The problem can be found at the following link: Problem Link

💡 Problem Description:

Given the root of a binary tree with n nodes, the task is to find its level order traversal.
Level order traversal of a tree is breadth-first traversal for the tree, where we visit nodes level by level.

🔍 Example Walkthrough:

Example 1

Input:

root[] = [1, 2, 3]

Output:

[[1], [2, 3]]

Example 2

Input:

root[] = [10, 20, 30, 40, 50]

Output:

[[10], [20, 30], [40, 50]]

Example 3

Input:

root[] = [1, 3, 2, N, N, N, 4, 6, 5]

Output:

[[1], [3, 2], [4], [6, 5]]

Constraints

  • 1 ≤ number of nodes ≤ $10^5$
  • 0 ≤ node->data ≤ $10^9$

🎯 My Approach:

  1. Use a queue to traverse the tree level by level.
  2. Start by pushing the root node into the queue.
  3. Process each level:
    • Store the number of nodes in the current level.
    • Traverse all nodes of the level, adding them to the result.
    • Push their left and right children (if they exist) into the queue.
  4. Continue the process until all nodes are visited.

This approach ensures that each node is visited exactly once, making it efficient and optimal for level-order traversal.

🕒 Time and Auxiliary Space Complexity

  • Expected Time Complexity: O(n), where n is the number of nodes in the tree. Each node is visited exactly once.
  • Expected Auxiliary Space Complexity: O(n), since, in the worst case, we store all nodes in the queue.

📝 Solution Code

Code (C++)

class Solution {
public:
    vector<vector<int>> levelOrder(Node *root) {
        if (!root) return {};
        queue<Node *> q({root});
        vector<vector<int>> res;
        while (!q.empty()) {
            res.push_back({});
            for (int i = q.size(); i > 0; i--) {
                Node *n = q.front(); q.pop();
                res.back().push_back(n->data);
                if (n->left) q.push(n->left);
                if (n->right) q.push(n->right);
            }
        }
        return res;
    }
};

🌲 Alternative Approaches

1️⃣ Iterative BFS (Optimized) – Using Queue

This is the most commonly used approach, leveraging BFS (Breadth-First Search) using a queue.

class Solution {
public:
    vector<vector<int>> levelOrder(Node* root) {
        if (!root) return {};
        queue<Node*> q({root});
        vector<vector<int>> res;
        while (!q.empty()) {
            vector<int> level;
            for (int i = q.size(); i > 0; i--) {
                auto n = q.front(); q.pop();
                level.push_back(n->data);
                if (n->left) q.push(n->left);
                if (n->right) q.push(n->right);
            }
            res.push_back(move(level));
        }
        return res;
    }
};

2️⃣ Recursive DFS (Depth First Search)

This approach utilizes DFS recursion to store nodes level-wise.

class Solution {
public:
    vector<vector<int>> levelOrder(Node* root) {
        vector<vector<int>> res;
        dfs(root, 0, res);
        return res;
    }
private:
    void dfs(Node* root, int lvl, vector<vector<int>>& res) {
        if (!root) return;
        if (lvl == res.size()) res.push_back({});
        res[lvl].push_back(root->data);
        dfs(root->left, lvl + 1, res);
        dfs(root->right, lvl + 1, res);
    }
};

3️⃣ BFS Using Single Loop (Memory Efficient)

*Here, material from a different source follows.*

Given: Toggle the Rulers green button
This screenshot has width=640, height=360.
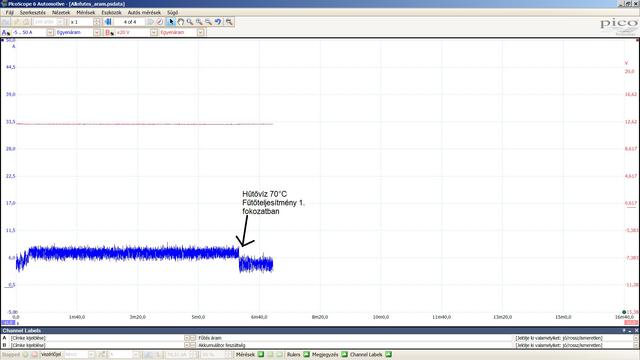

This is a slightly more optimized BFS version that avoids extra memory operations.

class Solution {
public:
    vector<vector<int>> levelOrder(Node* root) {
        if (!root) return {};
        queue<Node*> q;
        q.push(root);
        vector<vector<int>> res;
        while (!q.empty()) {
            vector<int> level;
            int n = q.size();
            while (n--) {
                auto node = q.front(); q.pop();
                level.push_back(node->data);
                if (node->left) q.push(node->left);
                if (node->right) q.push(node->right);
            }
            res.push_back(move(level));
        }
        return res;
    }
};

Comparison of Approaches

Approach Time Complexity Space Complexity Best For
Iterative BFS (Queue) (1️⃣) O(n) O(n) (queue storage) General case (most used)
Recursive DFS (2️⃣) O(n) O(n) (recursion stack) Balanced trees (elegant)
Memory Efficient BFS (3️⃣) O(n) O(n) (optimized queue) Space-efficient traversal

Final Recommendation

  • For General Use (Fast & Simple) → Use Iterative BFS (1️⃣)
  • For Elegant Recursive Solutions → Use DFS Recursion (2️⃣)
  • For Space Efficiency → Use Memory-Efficient BFS (3️⃣)

🚀 The most optimized and commonly used approach is 1️⃣ (Iterative BFS with Queue).

Code (Java)

class Solution {
    public ArrayList<ArrayList<Integer>> levelOrder(Node root) {
        ArrayList<ArrayList<Integer>> res = new ArrayList<>();
        if (root == null) return res;
        Queue<Node> q = new LinkedList<>();
        q.add(root);
        while (!q.isEmpty()) {
            ArrayList<Integer> level = new ArrayList<>();
            for (int i = q.size(); i > 0; i--) {
                Node n = q.poll();
                level.add(n.data);
                if (n.left != null) q.add(n.left);
                if (n.right != null) q.add(n.right);
            }
            res.add(level);
        }
        return res;
    }
}

Code (Python)

class Solution:
    def levelOrder(self, root):
        if not root: return []
        res, q = [], [root]
        while q:
            res.append([n.data for n in q])
            q = [c for n in q for c in (n.left, n.right) if c]
        return res

🎯 Contribution and Support:

For discussions, questions, or doubts related to this solution, feel free to connect on LinkedIn: Any Questions. Let’s make this learning journey more collaborative!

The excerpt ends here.